The biosimilar market is still immature. The return on investment is difficult to guarantee.

In 2009, the size of the world's biological products market exceeded US$125 billion, accounting for 17% of the total pharmaceutical and biopharmaceutical market. In the coming years, this proportion is expected to increase significantly. It is estimated that the top three products for global sales in 2014 will be biologics, and the three sales are expected to reach US$25.4 billion.

There are few listed products

In the next 10 years, the United States will have many blockbuster biopharmaceutical patents expired, such as Genentech and Roche's bevacizumab, Amgen's etanercept, and Eli Lilly's cetuximab. And Abbott’s adalimumab. Even with such potential, biosimilars achieved sales of only US$89 million in 2009, of which Novartis Group's Santoro’s recombinant human growth hormone Omnitrope accounted for 33% of them, which was in 2008. Sales from June to June 2009 doubled. Sandoz is the leader in the global biosimilar market and the only company with more than two approved biosimilar products. Teva and Hospira are also developing a large number of biosimilar products. It can be seen that the biosimilar market is not yet a mature market.

Europe is currently the world's largest biosimilar market. Since November 2005, a total of 13 biosimilars such as the recombinant human growth hormone Omnitrope, alfa ibustine and recombinant human granulocyte colony-stimulating factor have been approved in Europe. The review procedures for biosimilars have not yet been established. The drafting of relevant regulations is expected to be approved by the Obama administration. Santoz’s recombinant human growth hormone Omnitrope is the only biosimilar approved in the United States but its indications Restrictions; the Ministry of Health, Labor, and Welfare of Japan issued the final guidelines for biosimilars in March 2009. The first biosimilar approved in Japan is the recombinant human growth hormone Omnitrope; Australia is a biological product. Under the management of drugs, Omnitrope has been approved for listing in the country; Malaysia and South Korea in the Asia Pacific region issued guidelines in August 2008 and May 2009 respectively.

As the only region in the world that implements a special biosimilar drug policy, Europe has very few listed products. Currently, due to differences in usage habits, medical systems such as drug reimbursement policies, doctors' influence, and product prices, the market penetration of biosimilar drugs in European countries varies greatly, among which Germany has the largest market share in the European market.
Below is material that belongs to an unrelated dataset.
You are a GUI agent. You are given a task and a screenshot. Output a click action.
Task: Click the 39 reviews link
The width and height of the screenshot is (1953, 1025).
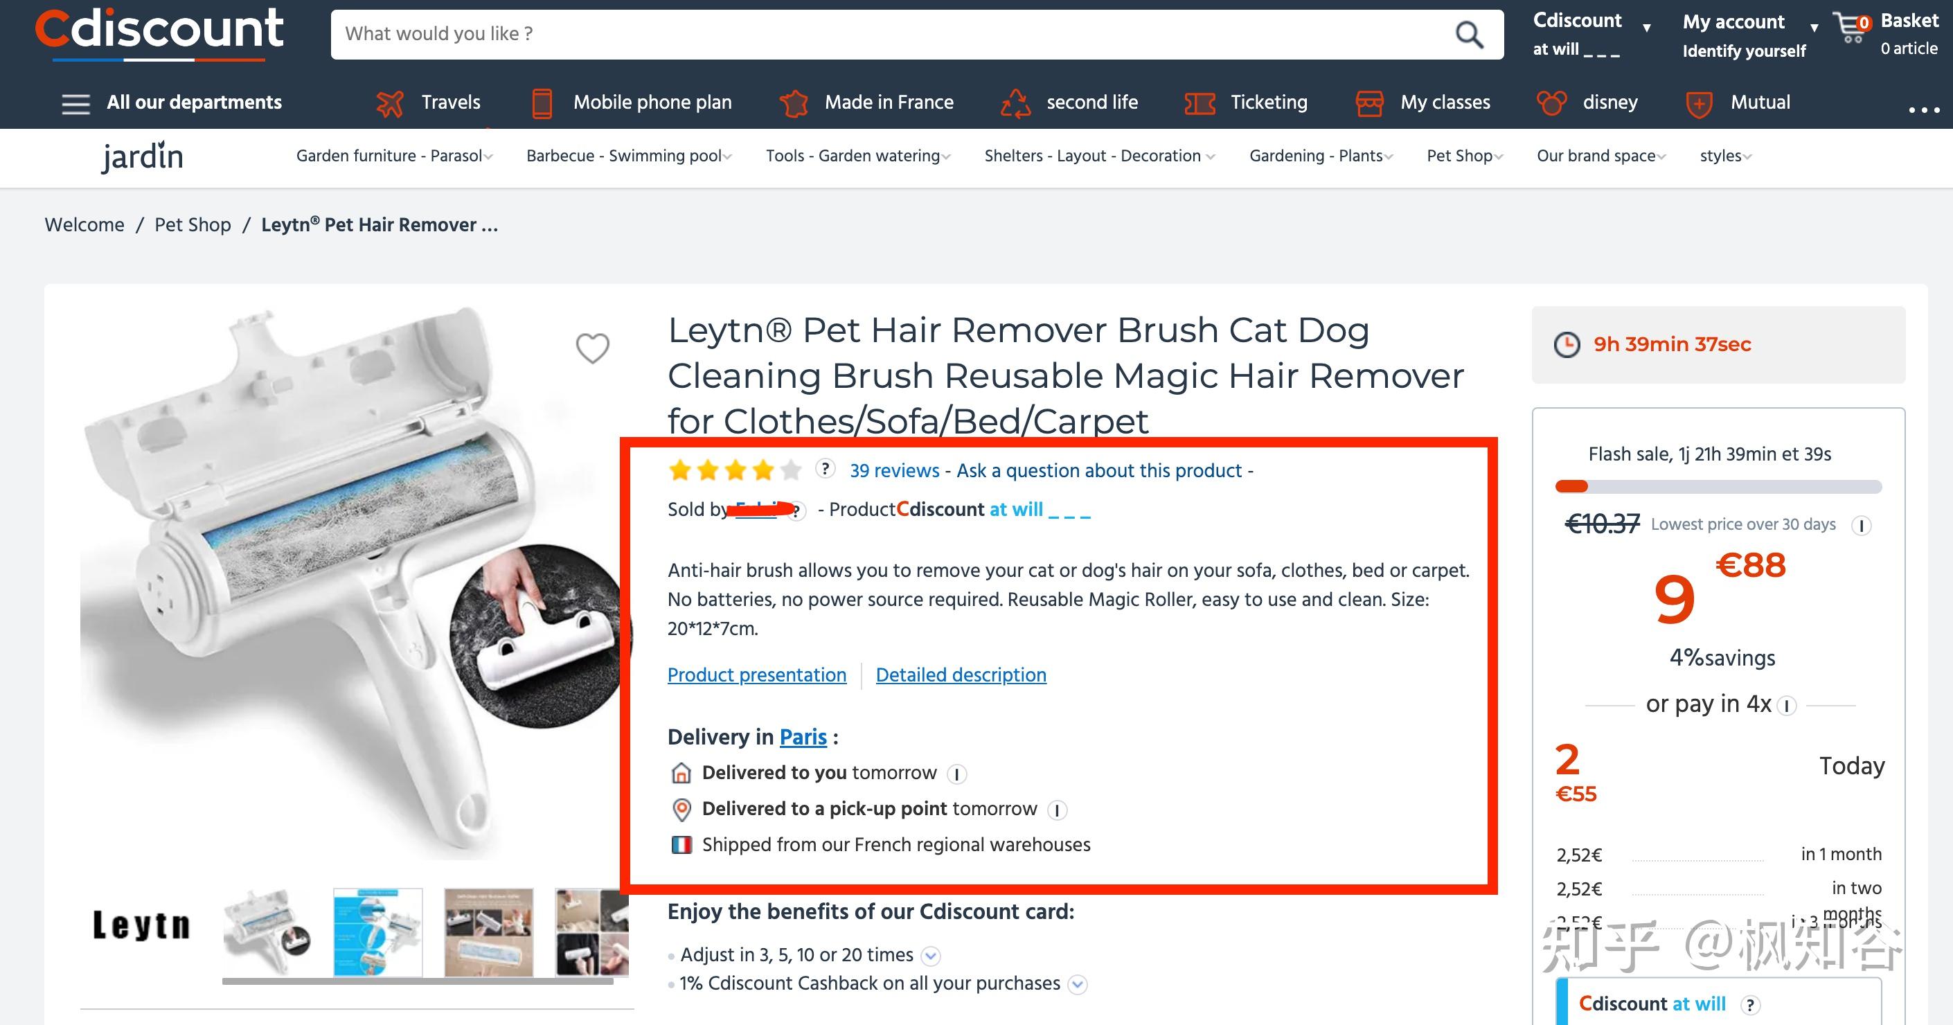coord(894,471)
The legal provisions do not permit the substitution of biosimilar drugs for original research products. This is a special reason for restricting the market penetration of biosimilar drugs, which limits the use of biosimilar drugs to new patients and short-term indications. However, cost control using biosimilars is still significant. In markets where regulatory approaches have not yet been established (including the United States), the exclusivity of patents, the requirements of clinical trials, and the substitutability of products are the three decisive factors for the success of products in the market. From the current status of the biosimilar market, it can be predicted that in the next few years, there will be no more competitors in the biosimilar market than in the traditional chemical generic market.

The return on investment is difficult to guarantee

Global drug costs are rising, with biological products accounting for a large proportion. To control costs, the paying party must break through the barriers of biosimilars. At present, many listed biological products are facing patent expiration, which has led some generic companies to shift their future growth potential to biotechnology products. In addition, due to the decline in sales of blockbuster brand drugs, some R&D pharmaceutical companies, such as Merck, have also targeted biosimilars as an opportunity for future development. The sales of biosimilar drugs need to be clinically promoted, which is exactly what R&D pharmaceutical companies are good at.

Although many companies have begun technical cooperation and licensing trade in the field of biosimilars, only those companies with independent research and development capabilities can succeed. Due to the high cost of mergers and acquisitions in this area and the limited market penetration of biosimilars, it is difficult to ensure the return on investment in the short and medium term.

Due to the ambiguous classification of biosimilars, manufacturers’ direct sales to consumers, pricing policies for original research products, bidding and contract prices, and other factors have caused biosimilar sales to be difficult to predict. It is predicted that sales will be driven by 2008. The US$0.66 billion has risen to US$2.3 billion in 2015, and there are forecasts that its 2013 sales will exceed US$5.6 billion. Regardless of the forecast, the market potential of 50 billion U.S. dollars is existent, but whether the potential can be transformed into real market consumption also depends on the relevant laws and regulations, the substitution of products, and the original manufacturer's strategy.